会議の文字起こしからAIにToDoを作らせたら、5件は全部拾えた。ただし1件は、会議に出ていない人の名前のまま、担当者未定でリストに残った(HOW・実測)。本物を見逃せばすぐ気づく。危ないのは、偽物が気づかれずに紛れ込むほうだった。
任せる範囲を確かめた二本
Claudeが11日間、ひとりでフェルマーの最終定理を証明した。AIエージェントに数日がかりの仕事を任せるとき、引き継ぎに書くのは4行だけ(HOW・業務/ツカウ)。人間向けの「担当・期限・ステータス」は、AIエージェント特有の判断ログを拾わない。
Metaが、メール送信も買い物も任せられるAIエージェント「Muse」を発表した。米国限定・無料〜月100ドルで、個人の権限に深く入り込む(速報/ツカウ)。社内テストで出た「途中で止まっても気づけない」「意図した範囲を超えて情報に触れた」は、Museに限った話ではない。
数字の内側を検証した二本——ハカル
「社内の資料を、AIに検索させたい」と頼まれた日から、この作業は始まる。失敗のおよそ9割は、生成AIより手前で起きている(検索起点)。キヤノンITソリューションズの実測では、誤答の88%が文書と検索の側にあった。生成AIの精度そのものは12%。
AIが差し込んだ“存在しない病名”を、大勢の医師が鑑別リストに書き加えた。信じるかどうかを分けたのは、知識の量ではなく、ある一線だった(CHECK)。44%という数字の内側は、経験6か月を境に69%と0%に分かれていた。
値段と採点を疑った二本
新しく生成AIをAPIに組み込む見積もりを、また作り直すことになった。各社の最上位モデル4つ、入力単価はいま$10か$2のどちらかしかない(PICKS/ツカウ)。GPT-6 AstraとFable 5.1がそろって入力$10・出力$50。Gemini 3 ProとGrok 4.6は$2台。

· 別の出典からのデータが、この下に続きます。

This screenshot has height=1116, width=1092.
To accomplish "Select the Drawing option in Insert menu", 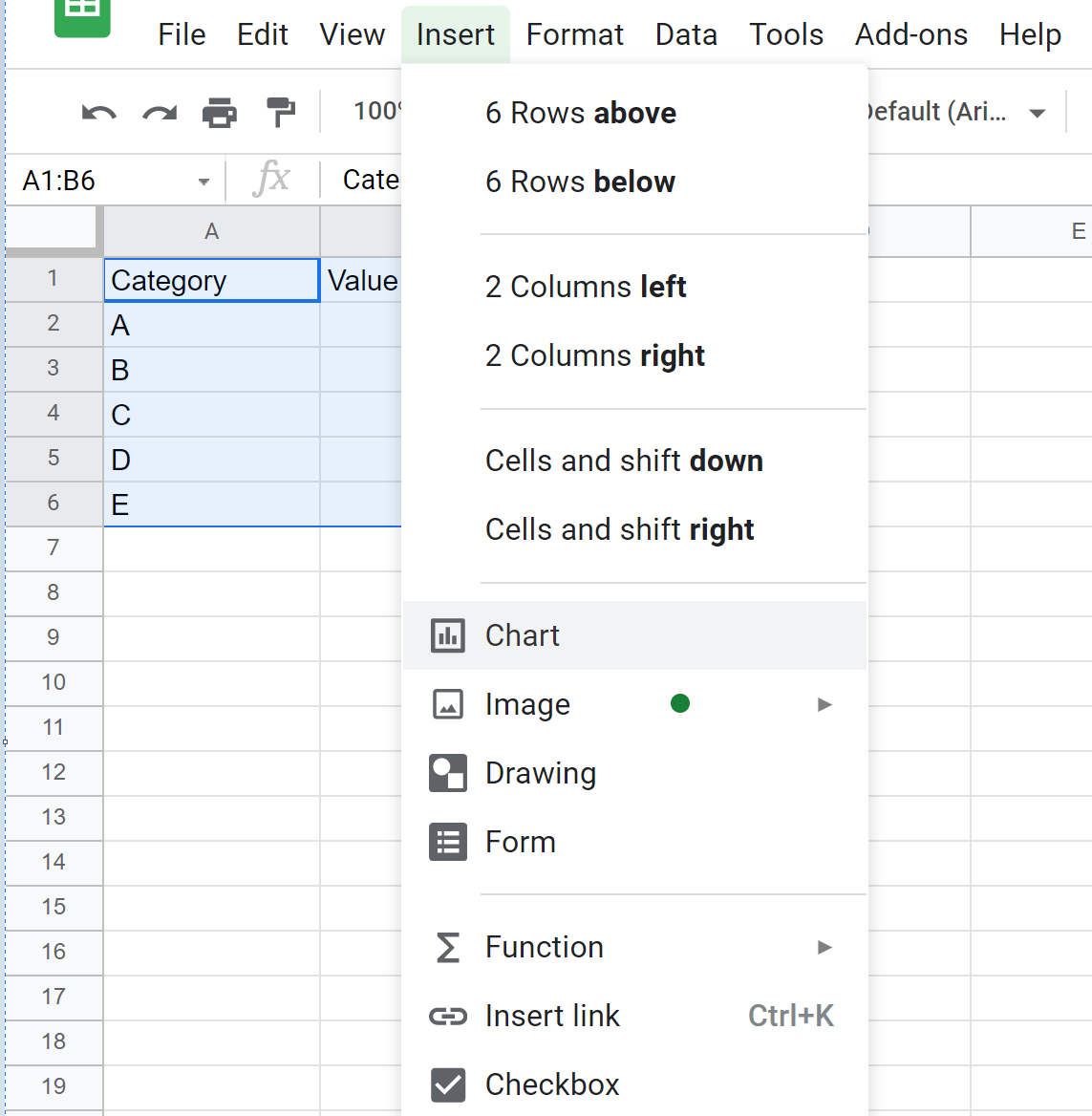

「テストする側が、テストされている。」採点する仕組みそのものが、値踏みされ始めている(COLUMN・SF/エガク)。Llama 4 Maverickの特別調整版も、OpenAIが自ら撤回したSWE-bench Verifiedも、採点する仕組みの側が疑われた事例だった。
GEAR
モニターを2枚に増やすなら、と勧められた「デュアルアーム」を組んでみた。思っていた位置に、画面が来なかった(PICKS/エラブ)。1本で2画面より、1画面用を2本のほうが微調整はきく。本数より先に見るのは耐荷重と机の相性。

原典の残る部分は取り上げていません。